19. The non-transitory computer-readable medium of claim 15, wherein a machine learning model is trained using a plurality of normalized training imaging channels of tissue sample images including the normalized first channel of the first autofluorescence image, each training channel normalized using first normalization parameters for the first channel based on a second relationship between the first imaging device type and the second imaging device type, the second imaging device type being different from the first imaging device type and further comprising:
receiving a second autofluorescence image of a second tissue sample, wherein:
the second autofluorescence image is generated by the second imaging device type; and
the second autofluorescence image comprises the one or more imaging channels;
determining, using the machine learning model, a first prediction of a first stained tissue sample image based on the one or more normalized imaging channels of the second autofluorescence image; and
outputting the first prediction of the first stained tissue sample image.

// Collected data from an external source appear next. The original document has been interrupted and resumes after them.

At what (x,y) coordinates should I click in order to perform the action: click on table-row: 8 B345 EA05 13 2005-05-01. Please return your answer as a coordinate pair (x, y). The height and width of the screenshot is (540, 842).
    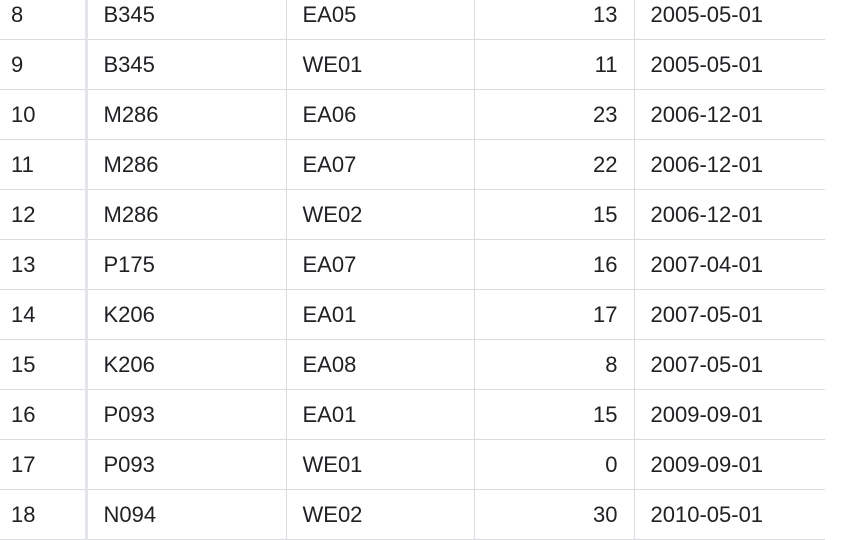
    Looking at the image, I should click on (413, 20).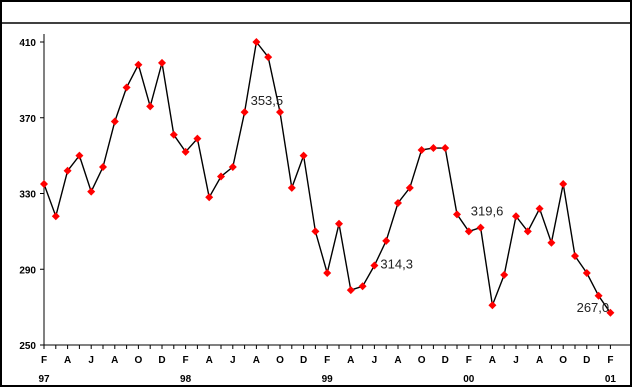  What do you see at coordinates (28, 270) in the screenshot?
I see `y-tick-label: 290` at bounding box center [28, 270].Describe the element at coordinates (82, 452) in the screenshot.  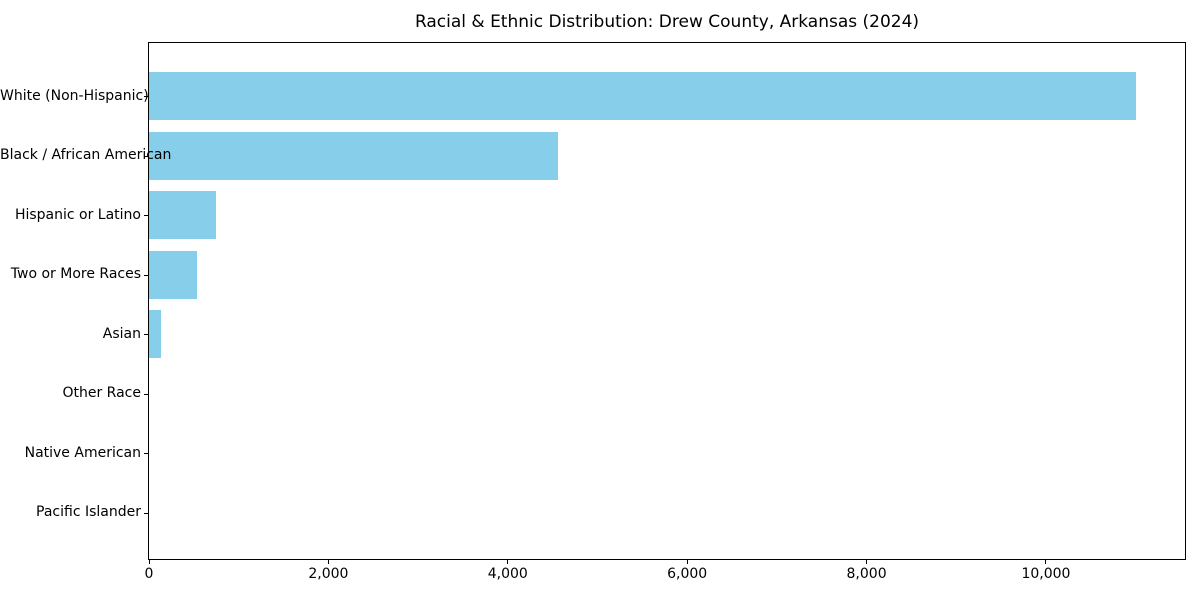
I see `y-axis-label: Native American` at that location.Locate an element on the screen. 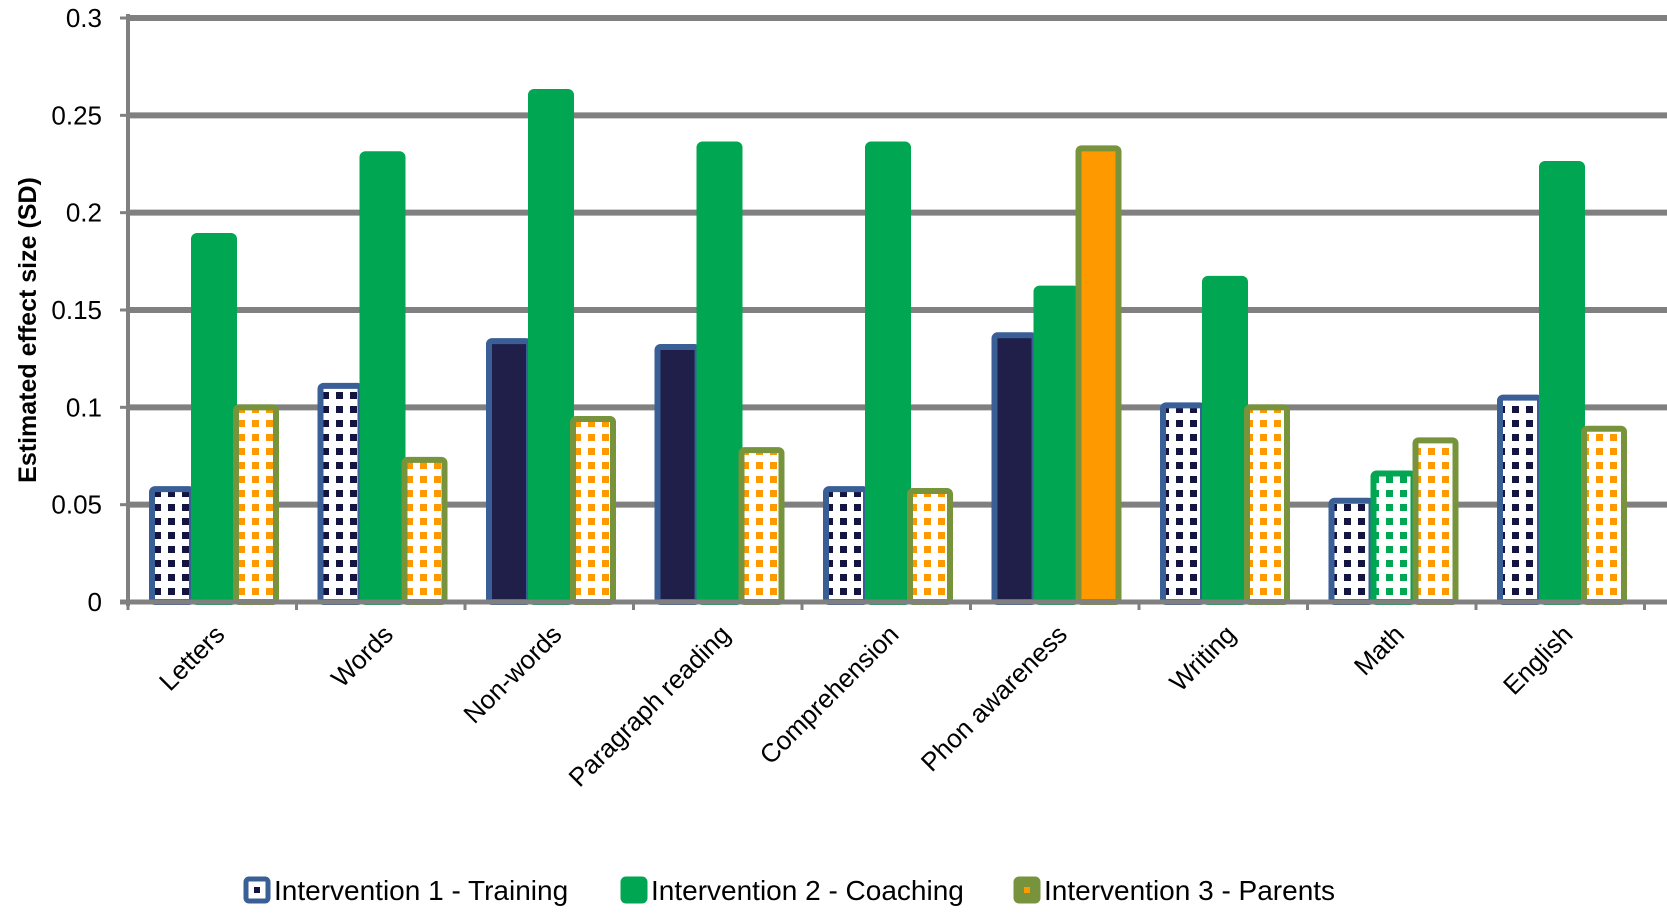  y-axis-title: Estimated effect size (SD) is located at coordinates (28, 330).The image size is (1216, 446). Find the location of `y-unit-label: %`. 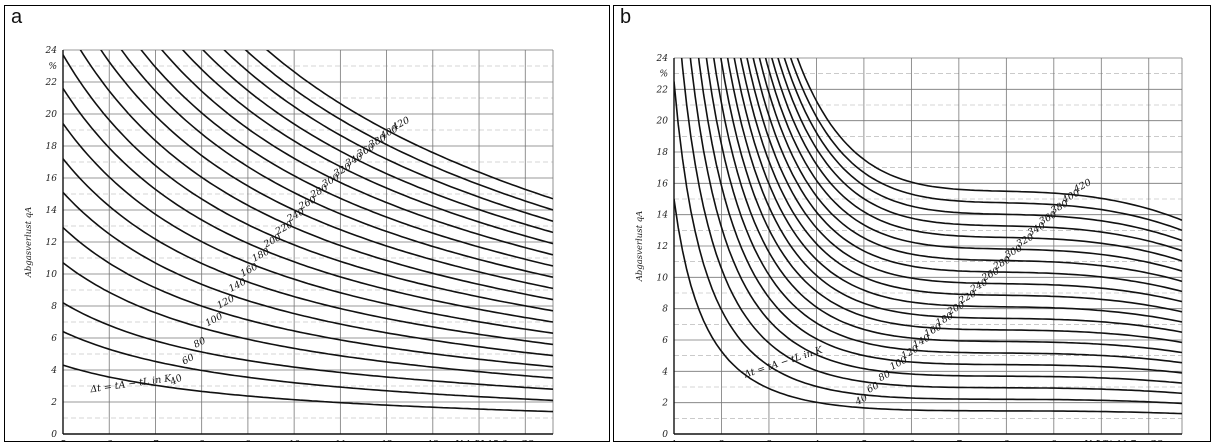

y-unit-label: % is located at coordinates (52, 67).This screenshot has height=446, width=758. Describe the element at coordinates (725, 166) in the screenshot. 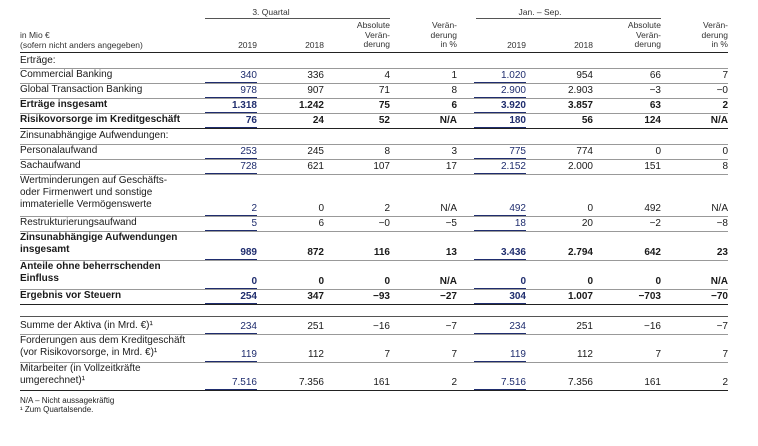

I see `row-value: 8` at that location.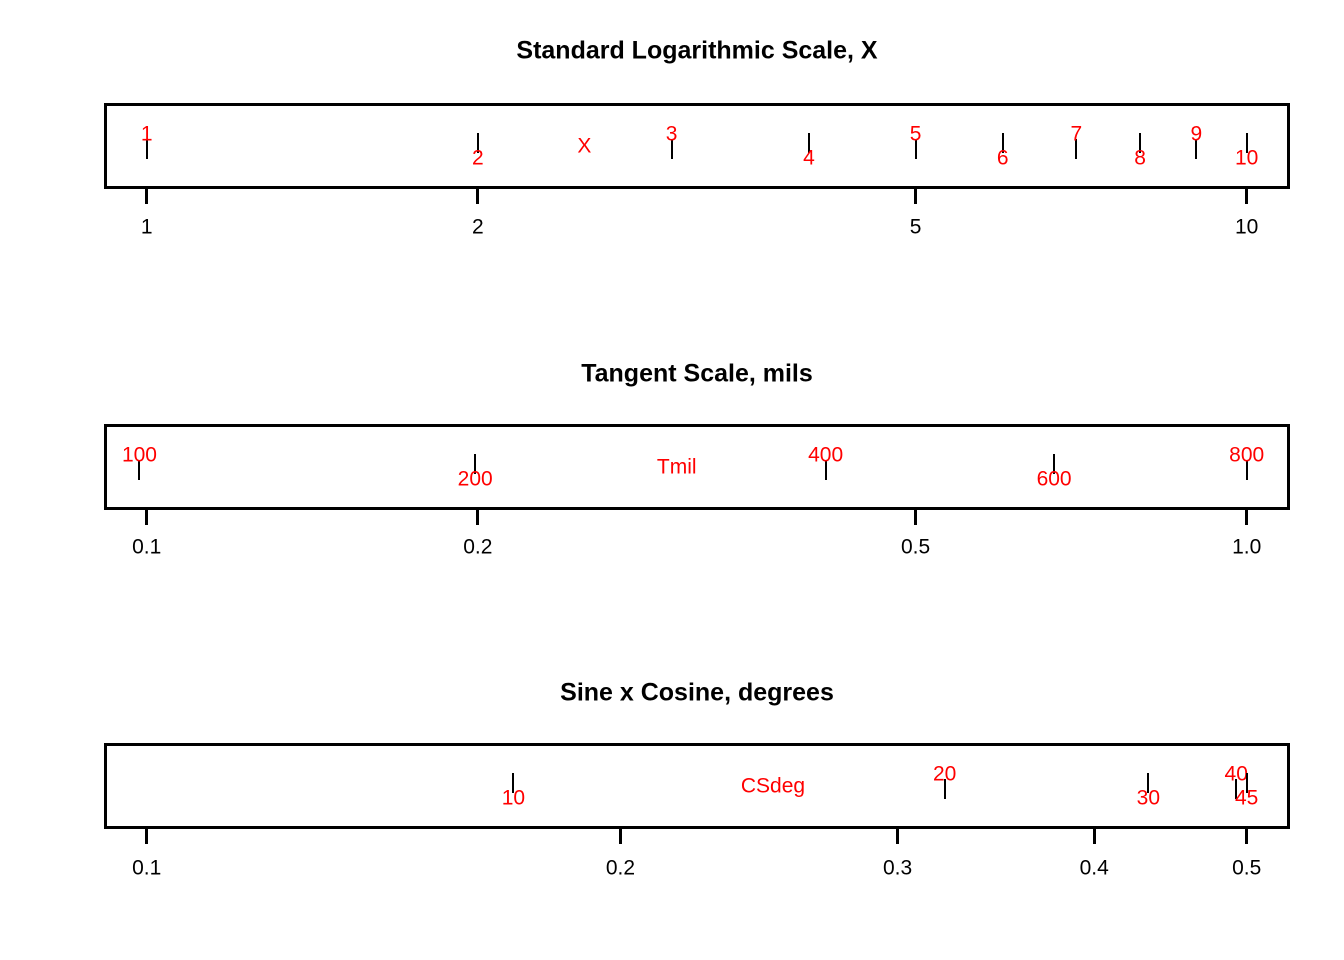  Describe the element at coordinates (773, 786) in the screenshot. I see `scale-name-label: CSdeg` at that location.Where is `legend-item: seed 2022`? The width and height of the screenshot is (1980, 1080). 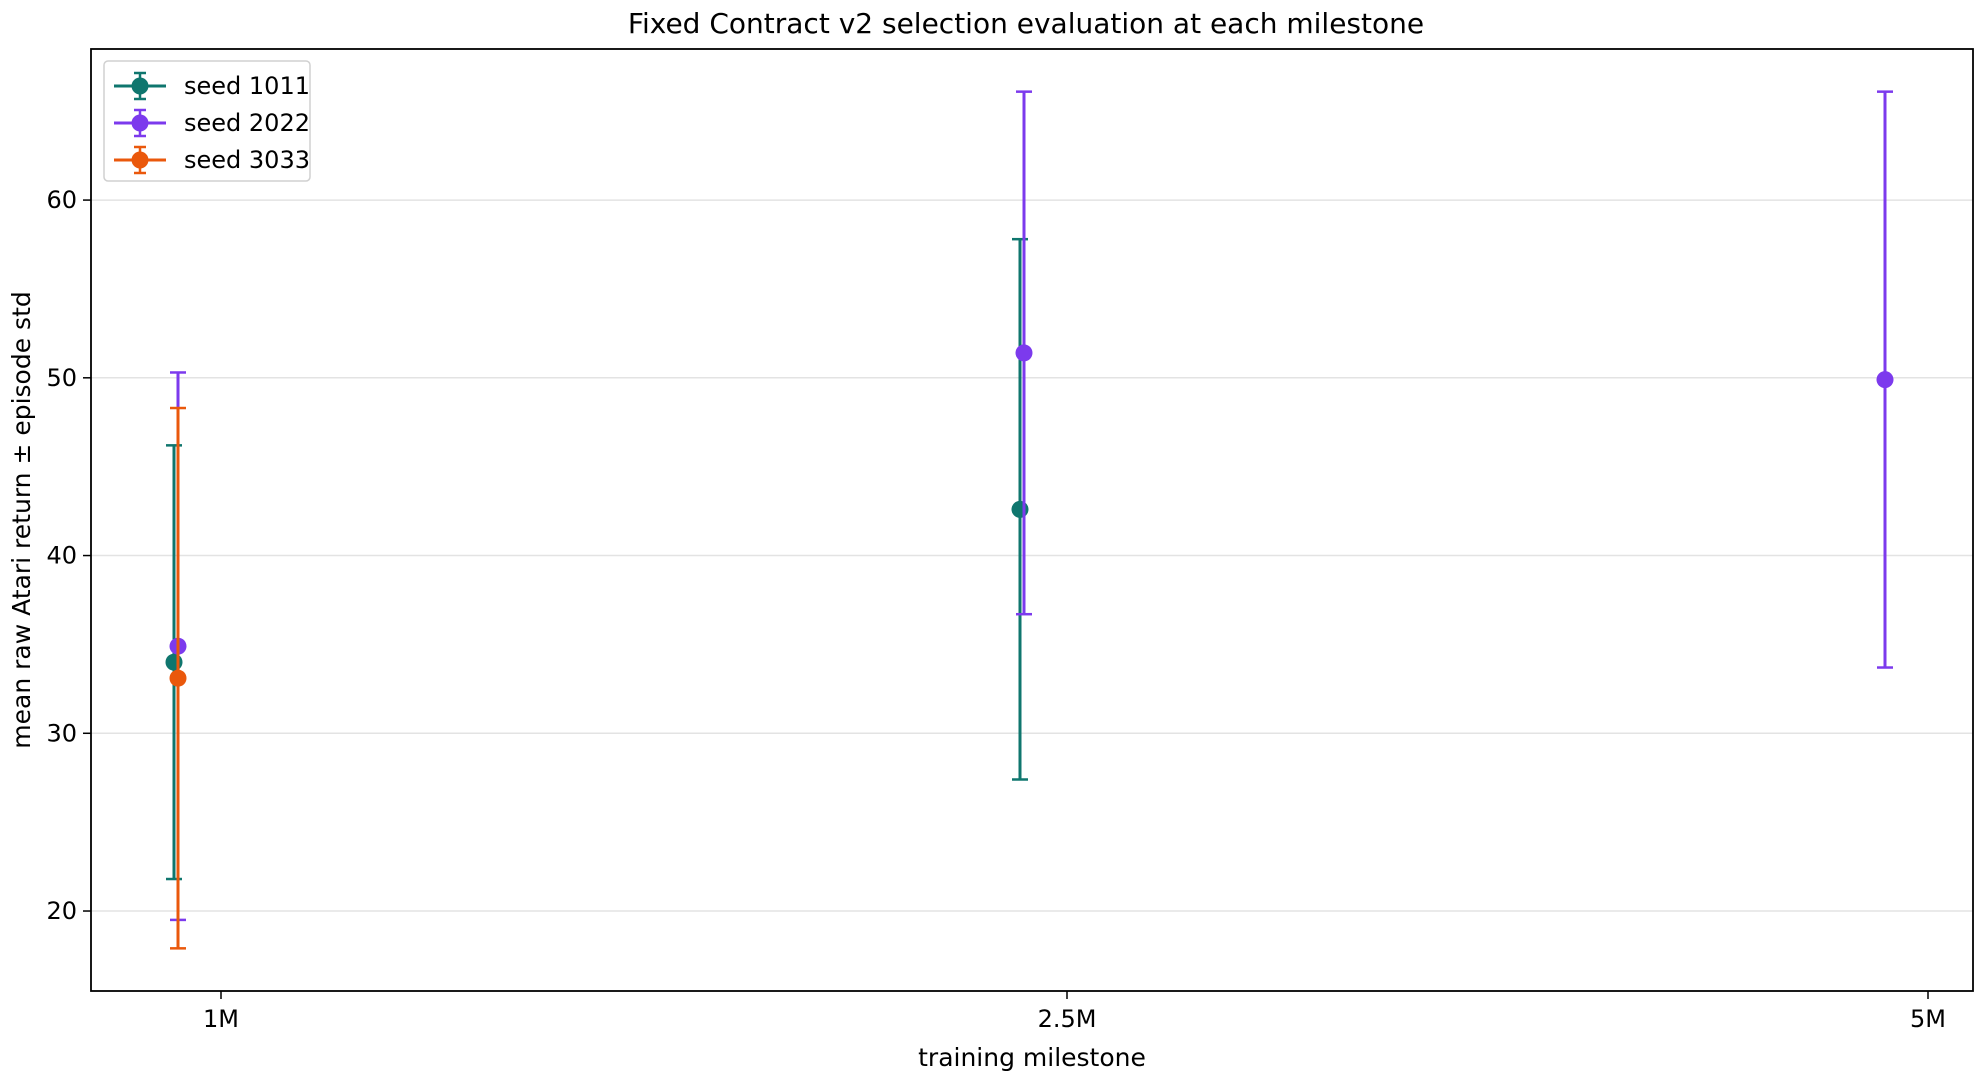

20. The non-transitory computer-readable medium of claim 19, further comprising:
receiving a third autofluorescence image of a third tissue sample, wherein:
the third autofluorescence image is generated by the second imaging device type; and
the third autofluorescence image comprises the one or more imaging channels;
determining one or more normalization parameters for a third channel of the one or more imaging channels, the one or more normalization parameters for the third channel based on a third relationship between the first imaging device type and the second imaging device type, the second imaging device type being different from the first imaging device type;
applying the one or more normalization parameters for the third channel to the third channel of the third autofluorescence image; and
determining, using the machine learning model, a second prediction of a second stained tissue sample image based on the one or more normalized imaging channels of the first autofluorescence image; and
outputting the second prediction of the second stained tissue sample image.